Escândalo na Petrobras

PF nega que Alberto Youssef tenha sido envenenado

por Redação — publicado 26/10/2014 11h53, última modificação 26/10/2014 18h40
Boatos estão sendo espalhados por todo o País afirmando que o doleiro morreu, o que não é verdade. O doleiro foi internado em Curitiba neste sábado com pressão baixa
Reprodução
Alberto Youssef

Imagem que seria do doleiro Alberto Youssef no hospital em Curitiba foi divulgada no Twitter pelo jornalista Diego Escosteguy, diretor da sucursal de Brasília da revista Época

A Polícia Federal informou, neste domingo 26, que o doleiro Alberto Youssef “passa bem”, após ser internado na tarde de sábado 25. Ele deve permanecer no Hospital Santa Cruz, em Curitiba, por 48 horas, sob a escolta de policiais federais. No mesmo dia 25, a PF negou que Youssef tivesse sido internado por causa de um envenenamento na carceragem da PF, onde estava detido.

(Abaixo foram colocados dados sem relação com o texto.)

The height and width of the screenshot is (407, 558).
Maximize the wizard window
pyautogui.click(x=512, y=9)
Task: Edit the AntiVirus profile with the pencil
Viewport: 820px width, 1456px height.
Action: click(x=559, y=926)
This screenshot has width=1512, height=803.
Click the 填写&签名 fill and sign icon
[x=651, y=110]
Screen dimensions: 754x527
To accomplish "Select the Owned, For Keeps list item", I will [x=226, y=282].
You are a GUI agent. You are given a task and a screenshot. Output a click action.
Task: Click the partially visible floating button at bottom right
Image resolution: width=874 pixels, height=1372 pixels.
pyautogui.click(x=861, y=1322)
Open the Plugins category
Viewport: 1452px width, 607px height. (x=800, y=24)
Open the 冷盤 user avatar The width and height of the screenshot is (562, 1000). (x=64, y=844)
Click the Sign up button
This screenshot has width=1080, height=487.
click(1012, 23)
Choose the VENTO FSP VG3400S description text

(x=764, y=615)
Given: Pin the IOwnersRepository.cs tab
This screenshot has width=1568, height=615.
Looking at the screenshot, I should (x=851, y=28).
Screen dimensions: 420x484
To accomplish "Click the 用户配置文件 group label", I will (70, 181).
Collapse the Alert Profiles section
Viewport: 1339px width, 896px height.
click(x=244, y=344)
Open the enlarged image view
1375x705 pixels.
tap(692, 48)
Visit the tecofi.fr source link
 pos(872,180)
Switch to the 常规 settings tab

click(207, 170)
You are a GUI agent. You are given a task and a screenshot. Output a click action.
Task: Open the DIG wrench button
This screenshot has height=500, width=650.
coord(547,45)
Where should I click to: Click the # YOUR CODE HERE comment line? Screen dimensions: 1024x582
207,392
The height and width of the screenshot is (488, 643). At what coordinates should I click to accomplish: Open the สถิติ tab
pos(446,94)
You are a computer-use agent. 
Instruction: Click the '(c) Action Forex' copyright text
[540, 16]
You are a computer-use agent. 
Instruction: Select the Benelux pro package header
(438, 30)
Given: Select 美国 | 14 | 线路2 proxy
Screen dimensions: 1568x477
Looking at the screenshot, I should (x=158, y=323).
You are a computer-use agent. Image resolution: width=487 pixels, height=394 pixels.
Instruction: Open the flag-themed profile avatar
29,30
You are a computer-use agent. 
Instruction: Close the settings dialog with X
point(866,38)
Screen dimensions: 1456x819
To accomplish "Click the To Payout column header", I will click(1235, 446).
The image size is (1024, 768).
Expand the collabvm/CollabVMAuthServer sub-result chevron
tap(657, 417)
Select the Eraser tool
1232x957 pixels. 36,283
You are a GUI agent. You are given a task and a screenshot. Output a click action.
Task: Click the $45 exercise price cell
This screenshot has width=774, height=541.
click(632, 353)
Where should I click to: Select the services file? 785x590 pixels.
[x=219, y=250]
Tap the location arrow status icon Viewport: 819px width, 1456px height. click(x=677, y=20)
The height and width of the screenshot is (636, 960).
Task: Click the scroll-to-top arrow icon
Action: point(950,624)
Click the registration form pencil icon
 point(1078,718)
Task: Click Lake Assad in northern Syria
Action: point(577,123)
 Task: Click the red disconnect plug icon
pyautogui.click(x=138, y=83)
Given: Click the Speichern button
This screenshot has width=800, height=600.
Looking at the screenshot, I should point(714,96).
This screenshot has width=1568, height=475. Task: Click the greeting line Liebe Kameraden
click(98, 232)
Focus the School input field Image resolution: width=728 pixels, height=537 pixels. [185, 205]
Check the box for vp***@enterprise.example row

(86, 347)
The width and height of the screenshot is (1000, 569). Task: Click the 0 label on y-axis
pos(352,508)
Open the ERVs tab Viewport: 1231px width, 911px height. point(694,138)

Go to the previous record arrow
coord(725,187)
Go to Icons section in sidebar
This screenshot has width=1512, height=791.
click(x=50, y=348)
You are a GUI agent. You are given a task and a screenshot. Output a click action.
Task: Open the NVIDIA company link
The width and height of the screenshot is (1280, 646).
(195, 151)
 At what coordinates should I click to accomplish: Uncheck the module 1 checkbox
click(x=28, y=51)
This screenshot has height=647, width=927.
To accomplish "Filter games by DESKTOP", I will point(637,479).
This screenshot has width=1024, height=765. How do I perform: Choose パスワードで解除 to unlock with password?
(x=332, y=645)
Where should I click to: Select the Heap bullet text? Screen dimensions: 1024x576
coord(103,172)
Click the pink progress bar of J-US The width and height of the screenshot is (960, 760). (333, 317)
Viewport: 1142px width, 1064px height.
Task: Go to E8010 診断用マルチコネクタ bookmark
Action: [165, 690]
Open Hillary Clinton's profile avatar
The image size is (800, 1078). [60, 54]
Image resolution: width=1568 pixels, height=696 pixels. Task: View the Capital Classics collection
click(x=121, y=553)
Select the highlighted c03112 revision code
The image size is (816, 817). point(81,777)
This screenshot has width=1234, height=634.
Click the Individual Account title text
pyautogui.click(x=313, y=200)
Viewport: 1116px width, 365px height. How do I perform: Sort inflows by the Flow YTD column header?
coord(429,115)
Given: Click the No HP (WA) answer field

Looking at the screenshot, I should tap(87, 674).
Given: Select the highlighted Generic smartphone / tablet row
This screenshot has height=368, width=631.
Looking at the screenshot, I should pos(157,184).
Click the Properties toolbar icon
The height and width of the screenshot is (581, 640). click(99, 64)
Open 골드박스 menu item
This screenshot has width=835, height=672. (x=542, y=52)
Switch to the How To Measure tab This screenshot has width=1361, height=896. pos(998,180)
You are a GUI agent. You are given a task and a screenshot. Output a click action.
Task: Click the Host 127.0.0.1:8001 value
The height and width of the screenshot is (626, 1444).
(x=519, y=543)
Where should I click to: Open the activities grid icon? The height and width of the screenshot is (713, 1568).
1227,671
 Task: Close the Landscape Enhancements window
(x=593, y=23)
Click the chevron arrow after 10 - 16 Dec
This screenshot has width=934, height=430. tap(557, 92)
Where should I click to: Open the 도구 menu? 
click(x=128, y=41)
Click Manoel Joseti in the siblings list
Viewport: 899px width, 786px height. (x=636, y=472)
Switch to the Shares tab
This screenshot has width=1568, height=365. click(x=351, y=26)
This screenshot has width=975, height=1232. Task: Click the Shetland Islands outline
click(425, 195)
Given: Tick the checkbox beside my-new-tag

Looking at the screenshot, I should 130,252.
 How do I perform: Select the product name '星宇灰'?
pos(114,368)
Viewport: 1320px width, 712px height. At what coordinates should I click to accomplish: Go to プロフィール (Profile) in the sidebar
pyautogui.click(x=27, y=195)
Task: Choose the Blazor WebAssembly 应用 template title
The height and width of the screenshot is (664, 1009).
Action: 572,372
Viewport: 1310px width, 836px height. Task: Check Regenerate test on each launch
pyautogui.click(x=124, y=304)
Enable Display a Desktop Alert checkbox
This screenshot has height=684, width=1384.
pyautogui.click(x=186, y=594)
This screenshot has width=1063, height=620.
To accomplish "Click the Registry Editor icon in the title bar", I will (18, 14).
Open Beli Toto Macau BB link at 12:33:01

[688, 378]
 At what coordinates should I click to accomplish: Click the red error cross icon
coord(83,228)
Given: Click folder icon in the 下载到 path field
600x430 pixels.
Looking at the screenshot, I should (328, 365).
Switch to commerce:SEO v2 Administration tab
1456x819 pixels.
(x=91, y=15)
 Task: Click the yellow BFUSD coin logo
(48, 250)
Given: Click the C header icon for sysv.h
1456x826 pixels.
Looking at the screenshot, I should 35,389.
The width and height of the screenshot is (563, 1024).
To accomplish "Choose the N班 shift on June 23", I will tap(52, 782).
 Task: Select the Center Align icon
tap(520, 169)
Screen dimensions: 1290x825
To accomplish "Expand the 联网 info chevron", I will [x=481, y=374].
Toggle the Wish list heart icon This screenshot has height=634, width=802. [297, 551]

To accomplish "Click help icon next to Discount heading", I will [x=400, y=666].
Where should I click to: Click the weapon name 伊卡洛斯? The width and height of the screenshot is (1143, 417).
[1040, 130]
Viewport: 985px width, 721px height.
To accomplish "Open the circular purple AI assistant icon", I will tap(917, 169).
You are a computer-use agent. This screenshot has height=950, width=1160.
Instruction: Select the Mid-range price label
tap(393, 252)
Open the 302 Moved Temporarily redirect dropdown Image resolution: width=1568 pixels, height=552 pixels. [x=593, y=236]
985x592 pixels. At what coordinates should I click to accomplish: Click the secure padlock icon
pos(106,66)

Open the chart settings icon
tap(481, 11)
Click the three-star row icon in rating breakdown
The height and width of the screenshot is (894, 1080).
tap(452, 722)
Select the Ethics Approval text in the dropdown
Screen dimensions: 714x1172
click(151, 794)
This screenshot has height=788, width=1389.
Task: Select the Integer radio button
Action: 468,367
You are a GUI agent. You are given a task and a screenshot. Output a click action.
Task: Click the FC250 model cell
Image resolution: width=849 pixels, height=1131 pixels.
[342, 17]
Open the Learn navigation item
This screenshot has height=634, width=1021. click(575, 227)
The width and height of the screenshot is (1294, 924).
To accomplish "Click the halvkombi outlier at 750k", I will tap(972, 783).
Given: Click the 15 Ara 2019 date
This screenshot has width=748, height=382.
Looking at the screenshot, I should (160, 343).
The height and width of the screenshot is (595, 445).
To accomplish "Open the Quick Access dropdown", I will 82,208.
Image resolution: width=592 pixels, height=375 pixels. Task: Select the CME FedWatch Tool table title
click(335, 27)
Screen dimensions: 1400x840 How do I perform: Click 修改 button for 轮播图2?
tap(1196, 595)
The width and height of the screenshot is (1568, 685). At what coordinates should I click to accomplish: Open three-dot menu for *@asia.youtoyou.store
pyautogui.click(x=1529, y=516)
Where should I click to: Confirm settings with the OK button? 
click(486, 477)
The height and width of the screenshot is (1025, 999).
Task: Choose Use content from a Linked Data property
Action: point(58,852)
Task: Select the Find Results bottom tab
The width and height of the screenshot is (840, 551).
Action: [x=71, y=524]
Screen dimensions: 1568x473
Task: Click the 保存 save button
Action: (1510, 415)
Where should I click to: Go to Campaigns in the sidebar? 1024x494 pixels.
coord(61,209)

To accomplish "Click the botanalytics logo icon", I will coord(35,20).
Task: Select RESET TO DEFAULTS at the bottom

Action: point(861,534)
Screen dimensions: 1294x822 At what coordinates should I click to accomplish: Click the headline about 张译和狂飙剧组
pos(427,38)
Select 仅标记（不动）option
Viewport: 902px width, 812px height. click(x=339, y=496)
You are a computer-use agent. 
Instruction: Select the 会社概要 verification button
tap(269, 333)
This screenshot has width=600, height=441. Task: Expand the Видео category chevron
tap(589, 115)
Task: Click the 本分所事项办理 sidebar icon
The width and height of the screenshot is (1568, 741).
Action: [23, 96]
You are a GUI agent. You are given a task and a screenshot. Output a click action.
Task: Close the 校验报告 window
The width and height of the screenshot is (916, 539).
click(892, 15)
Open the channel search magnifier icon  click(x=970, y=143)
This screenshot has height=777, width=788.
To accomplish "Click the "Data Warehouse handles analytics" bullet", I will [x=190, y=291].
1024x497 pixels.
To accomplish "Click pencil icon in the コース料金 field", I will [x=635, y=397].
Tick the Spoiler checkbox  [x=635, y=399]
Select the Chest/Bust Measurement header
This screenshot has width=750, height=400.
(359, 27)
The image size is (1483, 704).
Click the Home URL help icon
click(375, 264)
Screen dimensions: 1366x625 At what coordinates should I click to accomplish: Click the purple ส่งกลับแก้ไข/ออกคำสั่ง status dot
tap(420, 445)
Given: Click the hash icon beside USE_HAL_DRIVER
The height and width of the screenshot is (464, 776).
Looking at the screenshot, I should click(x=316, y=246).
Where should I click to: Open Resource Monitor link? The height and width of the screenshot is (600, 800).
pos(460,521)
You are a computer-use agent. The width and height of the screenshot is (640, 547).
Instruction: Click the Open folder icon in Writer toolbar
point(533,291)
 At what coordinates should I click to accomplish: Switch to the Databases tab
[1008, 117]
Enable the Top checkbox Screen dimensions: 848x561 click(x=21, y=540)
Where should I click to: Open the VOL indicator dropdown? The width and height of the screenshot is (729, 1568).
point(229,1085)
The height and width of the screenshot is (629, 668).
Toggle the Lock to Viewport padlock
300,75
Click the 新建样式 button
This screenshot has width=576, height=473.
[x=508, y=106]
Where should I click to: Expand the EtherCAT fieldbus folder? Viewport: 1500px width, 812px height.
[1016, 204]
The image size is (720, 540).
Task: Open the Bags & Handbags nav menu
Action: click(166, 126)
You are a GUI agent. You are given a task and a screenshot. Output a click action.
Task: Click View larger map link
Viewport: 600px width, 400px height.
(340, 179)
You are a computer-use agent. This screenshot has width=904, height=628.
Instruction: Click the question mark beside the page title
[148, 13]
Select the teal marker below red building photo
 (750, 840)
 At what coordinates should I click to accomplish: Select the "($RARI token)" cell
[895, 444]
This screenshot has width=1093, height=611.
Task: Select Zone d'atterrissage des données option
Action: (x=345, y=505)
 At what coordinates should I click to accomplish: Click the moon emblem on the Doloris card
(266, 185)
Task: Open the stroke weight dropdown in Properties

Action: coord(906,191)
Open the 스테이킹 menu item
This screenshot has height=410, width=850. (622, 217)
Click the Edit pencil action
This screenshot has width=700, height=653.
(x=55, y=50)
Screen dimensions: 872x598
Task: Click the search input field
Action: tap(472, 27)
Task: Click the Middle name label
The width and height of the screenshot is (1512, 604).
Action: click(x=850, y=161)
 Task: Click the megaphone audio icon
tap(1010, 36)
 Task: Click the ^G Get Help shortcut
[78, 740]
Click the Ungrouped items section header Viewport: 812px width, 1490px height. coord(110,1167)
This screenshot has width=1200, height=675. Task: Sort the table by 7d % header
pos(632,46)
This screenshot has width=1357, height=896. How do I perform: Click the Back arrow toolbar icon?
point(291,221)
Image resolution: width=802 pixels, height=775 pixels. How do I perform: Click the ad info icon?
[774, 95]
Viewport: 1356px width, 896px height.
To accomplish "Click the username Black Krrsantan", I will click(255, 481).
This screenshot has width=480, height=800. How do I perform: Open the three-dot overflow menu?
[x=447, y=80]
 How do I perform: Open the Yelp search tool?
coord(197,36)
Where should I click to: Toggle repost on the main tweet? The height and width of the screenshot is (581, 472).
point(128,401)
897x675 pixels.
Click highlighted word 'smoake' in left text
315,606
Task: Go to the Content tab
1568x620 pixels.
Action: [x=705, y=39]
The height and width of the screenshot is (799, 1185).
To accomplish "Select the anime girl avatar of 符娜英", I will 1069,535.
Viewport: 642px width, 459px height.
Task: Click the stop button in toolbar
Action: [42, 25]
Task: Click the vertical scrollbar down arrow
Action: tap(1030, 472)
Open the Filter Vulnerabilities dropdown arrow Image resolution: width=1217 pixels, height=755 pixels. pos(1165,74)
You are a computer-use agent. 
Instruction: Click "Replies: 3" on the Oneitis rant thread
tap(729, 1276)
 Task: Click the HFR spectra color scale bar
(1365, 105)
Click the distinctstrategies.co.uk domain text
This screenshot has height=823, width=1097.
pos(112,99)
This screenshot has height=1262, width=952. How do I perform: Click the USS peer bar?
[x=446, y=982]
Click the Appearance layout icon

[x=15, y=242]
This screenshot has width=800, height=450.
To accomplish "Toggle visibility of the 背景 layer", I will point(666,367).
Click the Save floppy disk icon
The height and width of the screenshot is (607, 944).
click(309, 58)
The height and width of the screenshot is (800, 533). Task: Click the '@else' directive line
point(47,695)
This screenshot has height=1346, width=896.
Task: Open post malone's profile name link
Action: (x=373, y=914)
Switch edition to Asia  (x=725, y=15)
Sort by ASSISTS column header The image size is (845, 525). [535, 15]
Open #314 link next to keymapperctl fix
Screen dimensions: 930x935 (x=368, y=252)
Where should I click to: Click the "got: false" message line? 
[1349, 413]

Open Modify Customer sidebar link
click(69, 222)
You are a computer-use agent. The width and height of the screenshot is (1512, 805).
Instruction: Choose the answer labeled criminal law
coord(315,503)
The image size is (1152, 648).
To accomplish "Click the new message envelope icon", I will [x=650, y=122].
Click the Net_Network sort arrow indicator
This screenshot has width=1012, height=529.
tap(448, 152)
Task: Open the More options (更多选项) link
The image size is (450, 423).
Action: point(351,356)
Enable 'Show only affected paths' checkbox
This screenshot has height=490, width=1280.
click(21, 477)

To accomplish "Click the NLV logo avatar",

Boatos estão sendo espalhados por todo o País neste domingo, principalmente por WhatsApp, afirmando que o doleiro foi assassinado por envenenamento, a mando do PT. Trata-se de uma mentira. O Santa Cruz informa que Youssef passa bem apesar de um quadro de angina instável, e deverá ter alta em até 48 horas. A Polícia Federal confirma a mesma informação.

Segundo a PF, Youssef foi internado “devido a forte queda de pressão arterial causada por uso de medicação no tratamento de doença cardíaca crônica”. Após a PF veicular a notícia, boatos sobre possível envenenamento surgiram nas redes sociais. O órgão destacou, no entanto, que essa é a terceira vez que ele recebe atendimento médico de urgência após a sua prisão.

Youssef é um dos delatores de um esquema de corrupção na Petrobras que está sendo investigado pela PF. Cerca de 10 bilhões de reais teriam sido desviados da estatal. O doleiro é suspeito de cobrar propina de empresários que prestavam serviço à Petrobras para financiar campanhas políticas. Entre os beneficiados estariam nomes do PT, PMDB, PP, PSB e PSDB.

A última internação ocorreu após a revista Veja noticiar que o doleiro acusou o ex-presidente Luiz Inácio Lula da Silva e a presidenta Dilma Rousseff de saberem do esquema de corrupção na estatal. Dilma negou a acusação de forma veemente e prometeu processar a publicação. O Tribunal Superior Eleitoral concedeu direito de resposta a Dilma, e o texto foi publicado no site da revista na madrugada do domingo 26.